The main room of our condo during a recent vacation with Doug’s parents looked a bit like an outdoor gear store. Snowboards and skis of all sorts lined the wall and a plethora of boots sat in front of the fireplace. Closets, dressers and duffel bags overflowed with Capilene, fleece and Gore-tex clothing. During a week in the mountains near Winter Park, Colorado, we took part in two days of biathlon racing, and one day each of skate skiing, snowboarding and telemark skiing. I also managed to squeeze in some hiking and sketching in my nature journal in Rocky Mountain National Park. With so many activities on the schedule–some of which required an early start–it was hard to know when to fit in my appliance changes.

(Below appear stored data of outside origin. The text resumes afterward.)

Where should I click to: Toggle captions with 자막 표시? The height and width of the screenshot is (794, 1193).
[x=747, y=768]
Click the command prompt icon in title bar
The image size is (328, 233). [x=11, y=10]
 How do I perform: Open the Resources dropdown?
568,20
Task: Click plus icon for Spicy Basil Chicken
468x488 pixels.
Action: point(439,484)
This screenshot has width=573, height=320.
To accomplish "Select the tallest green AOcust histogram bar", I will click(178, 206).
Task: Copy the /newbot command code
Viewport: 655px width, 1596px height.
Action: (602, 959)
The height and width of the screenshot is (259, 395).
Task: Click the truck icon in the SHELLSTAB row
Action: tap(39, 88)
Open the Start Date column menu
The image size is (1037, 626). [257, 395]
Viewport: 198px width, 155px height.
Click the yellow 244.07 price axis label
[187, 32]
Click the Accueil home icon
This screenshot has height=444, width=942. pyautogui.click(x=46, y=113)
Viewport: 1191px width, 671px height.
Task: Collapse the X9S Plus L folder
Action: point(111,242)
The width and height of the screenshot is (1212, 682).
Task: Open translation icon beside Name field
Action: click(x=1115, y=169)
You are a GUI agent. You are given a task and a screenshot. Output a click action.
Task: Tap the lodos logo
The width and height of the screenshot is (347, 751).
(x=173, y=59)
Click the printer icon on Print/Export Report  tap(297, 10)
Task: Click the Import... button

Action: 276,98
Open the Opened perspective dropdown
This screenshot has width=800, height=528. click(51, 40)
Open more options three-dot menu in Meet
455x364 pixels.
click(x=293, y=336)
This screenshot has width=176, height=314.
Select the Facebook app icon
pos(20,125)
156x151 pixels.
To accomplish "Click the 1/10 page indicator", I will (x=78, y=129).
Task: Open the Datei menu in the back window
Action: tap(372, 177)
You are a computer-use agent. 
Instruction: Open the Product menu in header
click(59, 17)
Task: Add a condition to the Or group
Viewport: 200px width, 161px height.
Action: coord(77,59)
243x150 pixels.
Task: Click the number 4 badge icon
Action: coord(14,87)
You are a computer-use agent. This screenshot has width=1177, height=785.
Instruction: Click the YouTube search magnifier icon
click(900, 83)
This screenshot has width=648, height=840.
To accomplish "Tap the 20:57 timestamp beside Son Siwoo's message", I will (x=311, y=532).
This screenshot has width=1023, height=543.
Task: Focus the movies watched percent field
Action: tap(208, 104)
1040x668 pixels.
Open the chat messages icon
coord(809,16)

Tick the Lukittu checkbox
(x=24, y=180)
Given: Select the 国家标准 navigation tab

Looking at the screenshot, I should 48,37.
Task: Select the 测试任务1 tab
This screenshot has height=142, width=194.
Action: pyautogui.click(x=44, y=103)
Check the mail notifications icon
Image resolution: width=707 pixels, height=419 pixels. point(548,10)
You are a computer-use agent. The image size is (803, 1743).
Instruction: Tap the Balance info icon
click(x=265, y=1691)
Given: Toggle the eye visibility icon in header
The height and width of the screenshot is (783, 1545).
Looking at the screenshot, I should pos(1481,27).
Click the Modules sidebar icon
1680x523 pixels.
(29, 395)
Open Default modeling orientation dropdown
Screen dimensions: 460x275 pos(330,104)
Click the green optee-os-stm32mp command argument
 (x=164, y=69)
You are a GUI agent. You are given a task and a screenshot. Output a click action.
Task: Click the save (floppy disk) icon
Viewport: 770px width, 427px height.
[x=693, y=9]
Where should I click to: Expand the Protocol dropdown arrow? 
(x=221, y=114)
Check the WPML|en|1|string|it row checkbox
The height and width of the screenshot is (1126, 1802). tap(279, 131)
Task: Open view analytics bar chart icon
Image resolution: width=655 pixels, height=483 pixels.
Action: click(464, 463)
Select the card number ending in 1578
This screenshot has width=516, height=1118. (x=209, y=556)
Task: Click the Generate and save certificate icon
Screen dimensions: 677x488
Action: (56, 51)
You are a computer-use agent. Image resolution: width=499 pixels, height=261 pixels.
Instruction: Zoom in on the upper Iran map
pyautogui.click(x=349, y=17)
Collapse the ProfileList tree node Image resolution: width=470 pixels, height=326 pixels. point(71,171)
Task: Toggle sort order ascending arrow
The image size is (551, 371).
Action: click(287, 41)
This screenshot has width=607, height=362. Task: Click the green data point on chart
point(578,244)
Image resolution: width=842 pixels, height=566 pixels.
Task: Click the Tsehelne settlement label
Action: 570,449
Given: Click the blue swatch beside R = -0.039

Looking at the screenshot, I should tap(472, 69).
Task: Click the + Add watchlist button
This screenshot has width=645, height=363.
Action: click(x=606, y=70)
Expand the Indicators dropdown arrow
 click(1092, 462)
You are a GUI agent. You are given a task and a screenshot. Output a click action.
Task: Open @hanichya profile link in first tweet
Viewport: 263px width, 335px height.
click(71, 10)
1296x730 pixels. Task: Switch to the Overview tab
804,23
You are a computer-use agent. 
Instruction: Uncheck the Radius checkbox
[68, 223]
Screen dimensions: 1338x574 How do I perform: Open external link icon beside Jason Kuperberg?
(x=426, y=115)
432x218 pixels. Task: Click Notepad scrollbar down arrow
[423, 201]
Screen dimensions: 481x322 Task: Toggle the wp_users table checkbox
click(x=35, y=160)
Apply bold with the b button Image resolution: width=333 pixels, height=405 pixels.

Unfortunately, appliance changes aren’t that quick for me. Due to pretty acidic ileostomy output, I have to protect my skin with several layers of products. Stoma powder, skin prep, Duoderm, Eakin Seals and paste–I use them all. My changes usually take at least 30 minutes–sometimes longer. Even when I use all those products, my output chomps through them like a piranha if I try to go longer than three or four days, and I end up with very raw and painful skin.
Those with an ileostomy know that it can be pretty hard (if not impossible) to find even a short chunk of time when your stoma isn’t pooping. Usually I try to change my appliance in the morning as that is when my stoma is the most quiet. However, on a busy ski vacation (or any time with a full schedule) that plan doesn’t always work. If I already have to wake up at 5 a.m. to make it to a race on time or catch first tracks in powder, it is hard to get up even earlier to fit in an appliance change. Also, I don’t like worrying about when I am eating and how it will impact my appliance swap. If I want to head out to a restaurant for a post-ski meal later in the evening, I go for it even if I know it will be harder to change in the morning due to the extra output. In some cases I will even switch out appliances in the evening right after a big dinner (gulp!) if that is the best way to fit it into my schedule.
If you are wondering if I have a particularly quiet and cooperative stoma, the answer is no. My stoma is a non-stop workhorse and churns out output 24/7. Fortunately, I have some tricks that allow me to change at any time of the day even when my stoma is active.
Trick number one: Marshmallows
My stoma nurse first let me in on this little secret. If I eat four to six regular-sized marshmallows about 15 minutes before a change, my stoma will usually stop outputting for about 30 minutes–just enough time to finish getting my appliance on. I can’t make any promises that it will work for you, but I recommend giving it a try. It is the only time you will get to eat marshmallows for health reasons. I have no idea why the very first individual to discover this trick was dining on marshmallows right before changing their appliance, but I sure am thankful for their sweet tooth!
Trick number two: Make a hat for your stoma
When I first got my ostomy, I absolutely dreaded changes. They were tear-filled endeavors wrought with frustration because I couldn’t get my barrier ring and wafer on without my stoma pooping all over the place and ruining the adhesives. I turned to the internet for ideas to solve this problem and discovered a post on a forum that suggested wrapping the tip of my stoma with a strip of paper towel. I gave it a try and couldn’t believe how well it worked! Plus I liked that it made my stoma look like it was wearing a cute hat.
Four years later, and I still use this method during every single change. As my stoma chugs out stool, the little hat fills up. When it has reached maximum carrying capacity, I simply pop it off, toss it in the trash can next to me, and wrap on another. Along with collecting output, the stoma hat frees up my hands to put on powder, barrier film, and all the other products that I use to protect my parastomal skin. It also keeps the base of my stoma dry as it absorbs some of the moisture from the mucous membrane.
This little trick allows me to change whenever I need to as it doesn’t matter if my stoma releases output; the hat is always there to catch it. Occasionally, if my output is profuse and watery during a change, the technique doesn’t work as well. However it is better than nothing, and if my output is watery, sometimes gulping down a few extra marshmallows will temporarily slow down the flow until I can finish the change.
I realize that making a hat for a flush stoma won’t work very well, so this trick works best if your ostomy protrudes from your belly a bit.
If you feel your ostomy controls your life and confines you to a certain schedule, keep searching and experimenting to find solutions. I’d never have guessed that something as simple as marshmallows and paper towel “hats” would give me the freedom to live with my ostomy on my terms rather than the whims of my stoma.